Le président Donald Trump s'apprêtait à décréter le retrait unilatéral des États-Unis de l'Accord de libre-échange nord-américain (ALENA), il y a 10 jours. Les forces pro-ALENA aux États-Unis se sont réveillées. La Presse a interviewé l'ex-diplomate Colin Robertson, membre du cabinet Dentons et ex-négociateur du Canada pour l'Accord de libre-échange canado-américain et l'ALENA, pour faire le point sur la stratégie canadienne jusqu'à maintenant.

M. Trump a dit qu'il avait changé d'idée au sujet de sa sortie de l'ALENA après avoir parlé à M. Trudeau et au président mexicain Enrique Peña Nieto. On entend aussi les provinces se féliciter de leur action, entre autres en ce qui concerne le sauvetage du programme de restauration des Grands Lacs dans le budget fédéral. L'action canadienne aux États-Unis est-elle vraiment efficace ?

Comme on dit, la victoire a cent pères, mais la défaite est orpheline ! Pour ce qui est du budget et des Grands Lacs, c'est le processus politique américain qui est en marche. Et dans ce processus, le projet de budget du président n'est qu'un coup d'envoi. C'est comme une machine à saucisses : quand ça sort à l'autre bout, c'est méconnaissable.
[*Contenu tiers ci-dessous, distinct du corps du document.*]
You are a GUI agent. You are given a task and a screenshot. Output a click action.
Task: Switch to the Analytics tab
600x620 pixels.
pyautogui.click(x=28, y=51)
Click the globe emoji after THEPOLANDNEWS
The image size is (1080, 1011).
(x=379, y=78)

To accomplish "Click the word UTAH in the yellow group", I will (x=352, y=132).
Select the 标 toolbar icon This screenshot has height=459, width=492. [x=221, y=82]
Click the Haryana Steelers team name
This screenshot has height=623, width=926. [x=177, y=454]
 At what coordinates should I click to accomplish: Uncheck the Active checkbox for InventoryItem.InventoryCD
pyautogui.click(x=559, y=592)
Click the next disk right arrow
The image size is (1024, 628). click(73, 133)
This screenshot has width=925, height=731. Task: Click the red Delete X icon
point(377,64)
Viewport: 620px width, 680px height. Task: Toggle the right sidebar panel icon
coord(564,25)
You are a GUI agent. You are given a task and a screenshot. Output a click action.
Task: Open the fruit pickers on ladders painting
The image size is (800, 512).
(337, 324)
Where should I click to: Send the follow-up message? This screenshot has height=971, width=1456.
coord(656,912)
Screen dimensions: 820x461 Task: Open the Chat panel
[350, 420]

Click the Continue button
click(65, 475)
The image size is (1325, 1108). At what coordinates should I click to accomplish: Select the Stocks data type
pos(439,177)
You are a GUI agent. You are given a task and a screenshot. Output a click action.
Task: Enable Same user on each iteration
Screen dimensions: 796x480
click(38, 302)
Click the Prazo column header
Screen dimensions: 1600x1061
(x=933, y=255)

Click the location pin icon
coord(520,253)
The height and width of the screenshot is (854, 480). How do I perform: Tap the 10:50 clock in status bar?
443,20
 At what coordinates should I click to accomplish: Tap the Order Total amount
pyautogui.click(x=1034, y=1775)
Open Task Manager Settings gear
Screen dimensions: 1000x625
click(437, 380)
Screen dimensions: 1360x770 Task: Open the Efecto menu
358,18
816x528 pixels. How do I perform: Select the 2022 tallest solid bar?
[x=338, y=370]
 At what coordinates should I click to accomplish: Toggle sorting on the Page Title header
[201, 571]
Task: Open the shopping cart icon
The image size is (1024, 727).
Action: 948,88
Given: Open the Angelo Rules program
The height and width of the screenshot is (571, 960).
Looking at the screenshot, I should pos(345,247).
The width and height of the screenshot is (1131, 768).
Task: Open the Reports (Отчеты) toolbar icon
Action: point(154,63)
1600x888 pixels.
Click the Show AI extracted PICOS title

Et l'autre bout, c'est le Congrès, où il y a un fort appui des deux partis au programme des Grands Lacs.

Pour la menace de retrait de l'ALENA, ma compréhension, c'est que c'est la même chose : les réactions au Congrès et aussi celles des membres de l'administration ont influencé M. Trump. Mais cela ne veut pas dire que l'action du Canada et des provinces ne sert à rien. Elle a un effet. Quand on soulève les enjeux, on trouve des gens qui pensent comme nous. Et il faut se déployer partout, à tous les niveaux, c'est comme ça que le système politique américain fonctionne. Il faut toujours être dans leur champ de vision, dans tous leurs centres décisionnels.

Quels enjeux pourraient inciter le Canada à faire des gains dans la renégociation de l'ALENA ?

Je crois que c'est l'accès aux contrats publics. M. Trump, quand il en aura fini avec les soins de santé, voudra bientôt mettre en branle son programme d'infrastructures. Il a promis 1000 milliards d'investissements, peut-être qu'il en aura moins, 600 ou 700 milliards. Mais il faut se rappeler le programme de 500 milliards du président Obama en 2010. À l'époque, les provinces et les États américains avaient signé une entente de réciprocité pour l'accès aux marchés publics. Parce qu'il faut comprendre que la plus grande part des budgets fédéraux d'infrastructures passent en fait par les États.

Et ce sera intéressant pour les entreprises comme Hydro-Québec, parce que l'administration Trump envisage d'investir dans le réseau électrique. Mais il faudra la réciprocité, il faudra ouvrir Hydro-Québec aux fournisseurs américains. C'est un enjeu qui concerne aussi l'Ontario, qui avait restreint plusieurs secteurs à la réciprocité en 2010.

Il y a bien un moment où le premier ministre Trudeau devra hausser le ton...

Cela dépend beaucoup de ce que fera Trump. Il y aura un moment où le public canadien trouvera qu'on se fait rouler par les États-Unis. À ce moment, la pression politique se fera sentir sur lui, à travers son caucus ou dans les sondages. Mais en attendant, la stratégie est bonne.